This exercise calls for a copy of every line in the listing below that carries the word "green".

*** Block opens ***

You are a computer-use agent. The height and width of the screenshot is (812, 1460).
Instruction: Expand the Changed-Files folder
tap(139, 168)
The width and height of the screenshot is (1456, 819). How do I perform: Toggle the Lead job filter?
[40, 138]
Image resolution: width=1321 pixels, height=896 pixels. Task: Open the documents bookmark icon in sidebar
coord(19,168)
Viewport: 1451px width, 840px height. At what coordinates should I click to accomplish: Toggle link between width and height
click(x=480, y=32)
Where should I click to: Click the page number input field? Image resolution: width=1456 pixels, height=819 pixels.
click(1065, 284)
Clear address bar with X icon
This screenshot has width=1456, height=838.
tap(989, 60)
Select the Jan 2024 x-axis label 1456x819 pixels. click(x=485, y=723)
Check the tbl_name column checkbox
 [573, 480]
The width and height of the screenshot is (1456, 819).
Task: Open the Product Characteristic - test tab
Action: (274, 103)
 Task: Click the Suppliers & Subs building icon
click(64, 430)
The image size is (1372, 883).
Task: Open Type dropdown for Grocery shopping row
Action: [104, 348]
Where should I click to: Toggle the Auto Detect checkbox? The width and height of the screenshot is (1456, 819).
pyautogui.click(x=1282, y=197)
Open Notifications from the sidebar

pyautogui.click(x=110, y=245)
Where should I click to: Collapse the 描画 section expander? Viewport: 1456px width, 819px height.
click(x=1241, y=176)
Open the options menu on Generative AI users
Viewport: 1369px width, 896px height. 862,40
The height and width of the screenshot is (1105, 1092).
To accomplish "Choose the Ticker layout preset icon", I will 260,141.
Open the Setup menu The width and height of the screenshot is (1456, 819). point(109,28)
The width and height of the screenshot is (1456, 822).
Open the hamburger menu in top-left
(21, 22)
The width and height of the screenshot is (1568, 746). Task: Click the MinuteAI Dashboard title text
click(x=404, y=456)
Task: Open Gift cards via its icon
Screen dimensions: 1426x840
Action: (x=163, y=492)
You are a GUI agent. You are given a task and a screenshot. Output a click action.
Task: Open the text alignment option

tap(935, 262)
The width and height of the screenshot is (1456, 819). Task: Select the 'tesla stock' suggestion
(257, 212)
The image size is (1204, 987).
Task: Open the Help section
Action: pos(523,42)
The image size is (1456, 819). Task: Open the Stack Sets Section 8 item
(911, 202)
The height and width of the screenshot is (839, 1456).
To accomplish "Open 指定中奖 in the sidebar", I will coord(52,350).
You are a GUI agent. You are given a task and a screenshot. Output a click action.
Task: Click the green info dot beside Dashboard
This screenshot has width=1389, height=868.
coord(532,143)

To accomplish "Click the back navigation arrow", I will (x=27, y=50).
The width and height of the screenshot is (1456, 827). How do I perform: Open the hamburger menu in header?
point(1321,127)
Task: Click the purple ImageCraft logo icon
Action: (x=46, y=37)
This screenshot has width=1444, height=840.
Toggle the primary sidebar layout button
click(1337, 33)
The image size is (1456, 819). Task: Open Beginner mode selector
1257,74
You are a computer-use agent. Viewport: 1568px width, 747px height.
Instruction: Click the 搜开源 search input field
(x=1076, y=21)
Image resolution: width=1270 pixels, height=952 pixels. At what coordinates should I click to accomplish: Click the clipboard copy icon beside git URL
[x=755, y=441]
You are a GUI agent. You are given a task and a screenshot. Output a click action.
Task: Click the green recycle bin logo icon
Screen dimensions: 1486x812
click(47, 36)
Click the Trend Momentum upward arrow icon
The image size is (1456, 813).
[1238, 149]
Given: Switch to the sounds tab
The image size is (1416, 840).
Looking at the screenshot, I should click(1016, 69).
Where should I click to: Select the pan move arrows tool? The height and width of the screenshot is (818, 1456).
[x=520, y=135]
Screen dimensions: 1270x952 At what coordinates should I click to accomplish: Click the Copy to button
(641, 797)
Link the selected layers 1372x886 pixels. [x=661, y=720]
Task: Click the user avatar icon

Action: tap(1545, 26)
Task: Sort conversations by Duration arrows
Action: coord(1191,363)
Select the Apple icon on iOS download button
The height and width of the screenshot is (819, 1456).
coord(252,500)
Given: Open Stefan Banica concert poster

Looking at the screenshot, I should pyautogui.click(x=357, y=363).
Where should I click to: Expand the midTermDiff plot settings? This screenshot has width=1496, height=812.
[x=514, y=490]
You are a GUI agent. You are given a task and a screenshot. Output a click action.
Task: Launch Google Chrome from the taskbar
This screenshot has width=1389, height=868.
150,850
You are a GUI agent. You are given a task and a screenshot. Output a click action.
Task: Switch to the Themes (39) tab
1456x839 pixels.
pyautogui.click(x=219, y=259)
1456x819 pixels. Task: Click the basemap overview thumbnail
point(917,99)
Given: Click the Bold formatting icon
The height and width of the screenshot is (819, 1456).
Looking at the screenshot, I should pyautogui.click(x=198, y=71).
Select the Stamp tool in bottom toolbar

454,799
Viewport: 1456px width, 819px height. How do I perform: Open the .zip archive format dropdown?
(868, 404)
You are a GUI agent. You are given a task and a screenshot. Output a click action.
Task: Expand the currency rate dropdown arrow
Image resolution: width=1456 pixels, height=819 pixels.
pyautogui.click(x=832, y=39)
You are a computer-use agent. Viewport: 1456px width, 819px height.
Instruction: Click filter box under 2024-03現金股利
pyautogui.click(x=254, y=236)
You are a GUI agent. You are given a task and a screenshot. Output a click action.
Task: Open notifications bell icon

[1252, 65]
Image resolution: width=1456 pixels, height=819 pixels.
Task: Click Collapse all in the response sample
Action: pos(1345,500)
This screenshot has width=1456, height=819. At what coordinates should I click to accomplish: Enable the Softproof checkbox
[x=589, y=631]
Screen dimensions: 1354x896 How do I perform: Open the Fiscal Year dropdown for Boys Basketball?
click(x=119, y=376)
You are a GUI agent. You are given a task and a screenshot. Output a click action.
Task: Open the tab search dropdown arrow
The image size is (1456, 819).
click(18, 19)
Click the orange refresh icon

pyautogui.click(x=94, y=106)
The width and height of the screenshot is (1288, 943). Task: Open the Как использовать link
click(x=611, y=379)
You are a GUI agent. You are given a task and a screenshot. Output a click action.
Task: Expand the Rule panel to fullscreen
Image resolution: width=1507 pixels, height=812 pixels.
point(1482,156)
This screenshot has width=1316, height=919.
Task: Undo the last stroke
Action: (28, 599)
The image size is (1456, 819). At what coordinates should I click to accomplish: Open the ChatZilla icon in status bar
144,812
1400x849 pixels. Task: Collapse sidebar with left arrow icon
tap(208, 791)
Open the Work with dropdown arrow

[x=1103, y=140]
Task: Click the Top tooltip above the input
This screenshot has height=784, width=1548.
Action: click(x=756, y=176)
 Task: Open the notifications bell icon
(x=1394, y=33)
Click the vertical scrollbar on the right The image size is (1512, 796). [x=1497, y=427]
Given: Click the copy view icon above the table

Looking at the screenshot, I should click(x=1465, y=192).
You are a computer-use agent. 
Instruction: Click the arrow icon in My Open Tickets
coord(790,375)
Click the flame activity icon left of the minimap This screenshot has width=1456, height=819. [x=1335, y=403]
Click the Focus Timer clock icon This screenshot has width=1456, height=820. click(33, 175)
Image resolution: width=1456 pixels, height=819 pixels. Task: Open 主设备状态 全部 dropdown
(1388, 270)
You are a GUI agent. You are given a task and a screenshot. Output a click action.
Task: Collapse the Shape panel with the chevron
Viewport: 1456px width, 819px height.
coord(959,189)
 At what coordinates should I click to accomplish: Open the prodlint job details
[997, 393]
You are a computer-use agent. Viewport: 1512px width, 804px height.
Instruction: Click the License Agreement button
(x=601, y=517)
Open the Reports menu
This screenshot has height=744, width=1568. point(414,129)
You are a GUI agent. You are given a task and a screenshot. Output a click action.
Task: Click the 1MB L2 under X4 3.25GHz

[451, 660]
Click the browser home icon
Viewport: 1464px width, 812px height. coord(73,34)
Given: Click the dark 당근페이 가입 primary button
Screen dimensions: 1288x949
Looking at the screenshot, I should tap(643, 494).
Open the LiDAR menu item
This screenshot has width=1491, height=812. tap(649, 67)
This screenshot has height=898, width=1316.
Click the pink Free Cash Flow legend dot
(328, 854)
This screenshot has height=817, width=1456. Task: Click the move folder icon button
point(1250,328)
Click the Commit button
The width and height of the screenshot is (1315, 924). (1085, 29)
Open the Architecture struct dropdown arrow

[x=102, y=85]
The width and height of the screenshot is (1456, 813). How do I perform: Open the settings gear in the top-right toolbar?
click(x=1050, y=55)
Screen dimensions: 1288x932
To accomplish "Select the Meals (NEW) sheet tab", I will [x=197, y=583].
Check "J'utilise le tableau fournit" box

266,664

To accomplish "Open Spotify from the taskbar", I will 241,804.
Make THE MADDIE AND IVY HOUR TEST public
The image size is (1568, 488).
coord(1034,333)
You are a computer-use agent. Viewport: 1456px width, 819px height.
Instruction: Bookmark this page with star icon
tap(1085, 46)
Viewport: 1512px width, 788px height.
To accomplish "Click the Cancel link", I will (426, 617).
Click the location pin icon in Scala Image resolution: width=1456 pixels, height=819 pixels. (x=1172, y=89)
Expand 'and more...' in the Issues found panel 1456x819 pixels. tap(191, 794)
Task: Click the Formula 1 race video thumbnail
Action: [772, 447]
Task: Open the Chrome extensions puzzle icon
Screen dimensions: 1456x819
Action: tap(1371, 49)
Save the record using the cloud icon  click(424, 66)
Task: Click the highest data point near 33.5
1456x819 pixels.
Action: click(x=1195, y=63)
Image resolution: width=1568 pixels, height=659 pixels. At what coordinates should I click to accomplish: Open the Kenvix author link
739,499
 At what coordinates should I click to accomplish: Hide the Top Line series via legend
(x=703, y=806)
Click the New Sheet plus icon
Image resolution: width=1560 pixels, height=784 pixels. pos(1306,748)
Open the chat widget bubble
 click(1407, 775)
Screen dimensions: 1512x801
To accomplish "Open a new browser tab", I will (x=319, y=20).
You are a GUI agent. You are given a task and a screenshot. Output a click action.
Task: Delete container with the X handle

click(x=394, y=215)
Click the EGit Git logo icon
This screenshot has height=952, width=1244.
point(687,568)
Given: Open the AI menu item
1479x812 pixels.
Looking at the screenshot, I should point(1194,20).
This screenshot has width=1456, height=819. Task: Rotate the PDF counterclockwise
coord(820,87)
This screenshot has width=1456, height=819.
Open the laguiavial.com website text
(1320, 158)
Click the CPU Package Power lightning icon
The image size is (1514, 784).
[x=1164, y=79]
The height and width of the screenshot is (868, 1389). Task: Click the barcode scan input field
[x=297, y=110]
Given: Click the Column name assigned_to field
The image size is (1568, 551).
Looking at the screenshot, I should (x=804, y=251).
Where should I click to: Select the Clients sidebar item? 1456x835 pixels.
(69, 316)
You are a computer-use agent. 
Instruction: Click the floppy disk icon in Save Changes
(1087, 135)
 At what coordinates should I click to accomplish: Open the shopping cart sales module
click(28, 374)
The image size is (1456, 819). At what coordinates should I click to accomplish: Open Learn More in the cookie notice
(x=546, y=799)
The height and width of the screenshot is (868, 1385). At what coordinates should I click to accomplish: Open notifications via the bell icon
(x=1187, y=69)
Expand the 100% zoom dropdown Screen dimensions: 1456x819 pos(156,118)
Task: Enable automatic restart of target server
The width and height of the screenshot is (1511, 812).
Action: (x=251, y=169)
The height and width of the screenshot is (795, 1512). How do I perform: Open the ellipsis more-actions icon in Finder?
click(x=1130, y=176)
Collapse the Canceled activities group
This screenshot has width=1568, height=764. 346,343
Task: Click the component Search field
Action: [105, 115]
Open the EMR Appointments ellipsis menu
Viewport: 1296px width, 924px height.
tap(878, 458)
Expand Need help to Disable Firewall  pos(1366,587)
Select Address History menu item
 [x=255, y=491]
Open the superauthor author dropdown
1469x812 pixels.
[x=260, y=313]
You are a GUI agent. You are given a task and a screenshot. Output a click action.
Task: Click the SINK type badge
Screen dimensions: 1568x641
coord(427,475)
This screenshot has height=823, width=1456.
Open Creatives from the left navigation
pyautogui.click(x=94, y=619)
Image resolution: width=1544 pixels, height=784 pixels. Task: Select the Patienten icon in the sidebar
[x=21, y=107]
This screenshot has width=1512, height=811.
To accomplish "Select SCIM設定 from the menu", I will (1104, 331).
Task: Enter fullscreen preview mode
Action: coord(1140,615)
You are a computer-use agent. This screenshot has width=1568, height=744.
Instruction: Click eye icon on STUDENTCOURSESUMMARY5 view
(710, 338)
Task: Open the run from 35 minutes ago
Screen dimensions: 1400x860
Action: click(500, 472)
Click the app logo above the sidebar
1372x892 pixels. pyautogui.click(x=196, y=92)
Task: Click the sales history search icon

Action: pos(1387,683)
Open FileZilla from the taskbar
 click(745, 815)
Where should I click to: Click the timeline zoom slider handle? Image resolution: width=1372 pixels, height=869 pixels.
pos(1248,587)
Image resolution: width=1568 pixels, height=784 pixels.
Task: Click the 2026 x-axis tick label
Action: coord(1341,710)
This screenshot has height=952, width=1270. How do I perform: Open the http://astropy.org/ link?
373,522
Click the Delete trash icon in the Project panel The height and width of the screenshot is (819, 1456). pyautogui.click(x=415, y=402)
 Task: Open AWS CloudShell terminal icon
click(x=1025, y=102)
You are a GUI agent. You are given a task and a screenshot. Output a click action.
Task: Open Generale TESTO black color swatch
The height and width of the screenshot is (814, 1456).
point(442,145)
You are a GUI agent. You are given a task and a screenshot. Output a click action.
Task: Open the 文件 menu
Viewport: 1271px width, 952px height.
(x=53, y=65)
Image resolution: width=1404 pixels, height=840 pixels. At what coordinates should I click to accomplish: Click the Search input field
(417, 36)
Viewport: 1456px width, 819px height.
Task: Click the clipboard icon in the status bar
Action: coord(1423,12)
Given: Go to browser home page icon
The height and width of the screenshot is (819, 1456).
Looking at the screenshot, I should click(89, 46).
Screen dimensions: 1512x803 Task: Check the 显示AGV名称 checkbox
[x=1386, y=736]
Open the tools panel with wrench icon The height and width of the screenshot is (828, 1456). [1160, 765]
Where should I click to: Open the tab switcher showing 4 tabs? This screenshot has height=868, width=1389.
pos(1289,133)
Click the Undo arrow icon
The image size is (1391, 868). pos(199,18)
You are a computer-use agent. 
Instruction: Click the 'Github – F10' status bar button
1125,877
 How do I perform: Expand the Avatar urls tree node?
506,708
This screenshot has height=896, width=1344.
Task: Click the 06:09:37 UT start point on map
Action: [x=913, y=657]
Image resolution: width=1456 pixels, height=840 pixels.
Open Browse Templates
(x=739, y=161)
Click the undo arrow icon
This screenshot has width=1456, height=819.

*** Block closes ***

Result of this exercise >>
Task: Click the green info dot beside Dashboard
Task: Click the green recycle bin logo icon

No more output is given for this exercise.